*Page*.
* * *

The self-described recluse opted to stay home in New York to meet
with a priest - all in the name of research for a new novel Carroll
is writing.
"I've
been corresponding with this priest from the Vatican who grew
up in New York City . . . so I can't blow him off," Carroll said
by phone. "He investigates miracles, and he's got the goods I
need."
In
many ways, it's a miracle that "The Basketball Diaries" finally
was made.
It
has taken some 15 years and countless attempts by Hollywood to
adapt the writer's from-the-gut, journal-like entries about growing
up a teenage junkie on New York's mean streets. And the Carroll,
44, is thrilled that someone finally got it right. The movie,
produced by Liz Heller and John Bard Manulis for Island Pictures
on a shoestring budget of $4 million, and directed by first-timer
Scott Kalvert, debuted at the Park City, Utah, festival and is
tentatively scheduled for release March 17 in the Twin Cities.
Leonardo
DiCaprio, who bears an uncanny physical resemblance to a young
Carroll, landed the role that for years had been coveted by many
young actors, including River Phoenix, Ethan Hawke and Eric Stoltz.
Nearly every year since its publication, the book had been optioned
to various parties - including Sundance founder Robert Redford
and actor John Malkovich.
Carroll recalled that the first option on his book was by two
entertainment lawyers from New York who were moving to Los Angeles
to start a movie company and talked of Matt Dillon starring and
John Cassavetes directing.
The
closest a movie ever got to being made was by Columbia Pictures
in the late '80s with a script by Jeff Fiskin ("Cutter's Way").
Anthony Michael Hall was to have starred.
"I
thought {Hall} would have been perfect, and it was a good screenplay,"
said Carroll, "but right before they were going to start, {Coca-Cola}
bought Columbia and kicked out all of the executives."
As
it turned out, Carroll said, "I couldn't have imagined having
a better person than Leonardo playing the part." Carroll, who
was a consultant on the film and appears in a cameo role as a
junkie, hung out with DiCaprio whenever he visited the set, and
the two apparently bonded.
"Jim
is one of the coolest guys I've ever met," DiCaprio said.
Sounding
wise beyond his 20 years, the actor said Carroll's "been to places
that most people try to avoid - drugs . . . living on the streets,
the loneliness . . . He's been to the depths of his own darkness
and come out surviving. He's truly a walking miracle."
When
he first heard DiCaprio was interested in the role, Carroll had
no idea who the actor was. He had not seen "This Boy's Life,"
in which DiCaprio stars with Robert DeNiro, and "What's Eating
Gilbert Grape?" - for which DiCaprio received a best supporting
Oscar nomination - had not yet hit the theaters.

* * *

*Stored data*.
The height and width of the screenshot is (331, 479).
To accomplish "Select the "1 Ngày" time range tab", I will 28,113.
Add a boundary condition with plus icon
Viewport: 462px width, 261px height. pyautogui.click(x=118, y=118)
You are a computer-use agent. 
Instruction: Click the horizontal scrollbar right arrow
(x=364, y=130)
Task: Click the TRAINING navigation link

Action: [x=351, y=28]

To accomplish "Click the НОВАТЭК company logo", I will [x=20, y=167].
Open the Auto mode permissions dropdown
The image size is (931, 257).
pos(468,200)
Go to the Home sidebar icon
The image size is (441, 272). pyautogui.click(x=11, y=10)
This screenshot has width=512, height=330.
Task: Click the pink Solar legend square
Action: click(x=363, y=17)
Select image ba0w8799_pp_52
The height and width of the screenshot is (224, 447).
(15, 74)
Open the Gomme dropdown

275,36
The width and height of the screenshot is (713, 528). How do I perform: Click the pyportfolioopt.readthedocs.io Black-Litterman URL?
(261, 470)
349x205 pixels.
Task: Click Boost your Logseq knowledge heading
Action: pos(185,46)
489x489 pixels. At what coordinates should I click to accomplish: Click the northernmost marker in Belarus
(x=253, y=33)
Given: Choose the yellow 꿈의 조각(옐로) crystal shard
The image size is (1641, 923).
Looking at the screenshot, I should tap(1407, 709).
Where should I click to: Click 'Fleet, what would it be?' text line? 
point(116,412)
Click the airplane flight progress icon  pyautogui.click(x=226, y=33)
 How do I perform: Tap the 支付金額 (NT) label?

* * *

*What you need to do*.
1 – Revise the article on "The Basketball Diaries" movie from "Nearly every year" to "John Cassavetes directing.", inclusive, replacing "entertainment lawyers" with "music producers".
2 – Using the article on "The Basketball Diaries" movie, answer these questions:
(a) What was the movie's budget?
(b) At which festival did the movie debut?
(c) How old is DiCaprio said to be?
3 – Continue the article on "The Basketball Diaries" movie after its final sentence.
This stored data is irrelevant to the work here.

*Answers provided*.
1 –
Nearly every year since its publication, the book had been optioned
to various parties - including Sundance founder Robert Redford
and actor John Malkovich.
Carroll recalled that the first option on his book was by two
music producers from New York who were moving to Los Angeles
to start a movie company and talked of Matt Dillon starring and
John Cassavetes directing.

2 –
(a) $4 million
(b) The Park City, Utah, festival
(c) 20

3 –
It
was Heller, senior vice president of new media at Capitol Records,
who really made the movie finally happen. A couple of years ago,
when she was running the audiovisual division at Island Records,
she ran into an old pal, music video director Kalvert. He told
her how much he wanted to option Carroll's book and make it into
a movie.
Kalvert,
30, had grown up in New York a big fan of Carroll. "I read the
book when I was 15 and always wanted to make it because it's a
great coming-of-age story. It was like reading `Catcher in the
Rye,' " Kalvert said by phone.
Before
reuniting with Heller, Kalvert had made the studio rounds with
the project. "Nobody really wanted to make the movie. Some wanted
{the locale} changed to Seattle because Seattle was cool. Someone
wanted to change it so Jim wasn't the one involved in drugs, and
I had a specific take on it," said Kalvert, well-known for his
work with such musical artists as Marky Mark, Belinda Carlisle
and Guns N' Roses.
Heller
went to her Island boss, Chris Blackwell, and pitched the movie.
He loved the idea and agreed to put up $4 million. Heller hired
another Carroll devotee, Bryan Goluboff, to write the screenplay.
As
a young teen, Goluboff followed Carroll around Greenwich Village
where he was playing rock 'n' roll and hanging out at the St.
Mark's Place poetry scene. Carroll was taken immediately with
the script, saying Goluboff "had such a great ear for the character."
Goluboff
essentially had to create Carroll's character since he is not
a figure in the book, but the storyteller. From 1963 to 66, beginning
when he was 13, Carroll documented his escapades as a Catholic
high school basketball star, who, along with his three best-friend
teammates, spiraled into an underworld of heroin, crime, sex and
violence.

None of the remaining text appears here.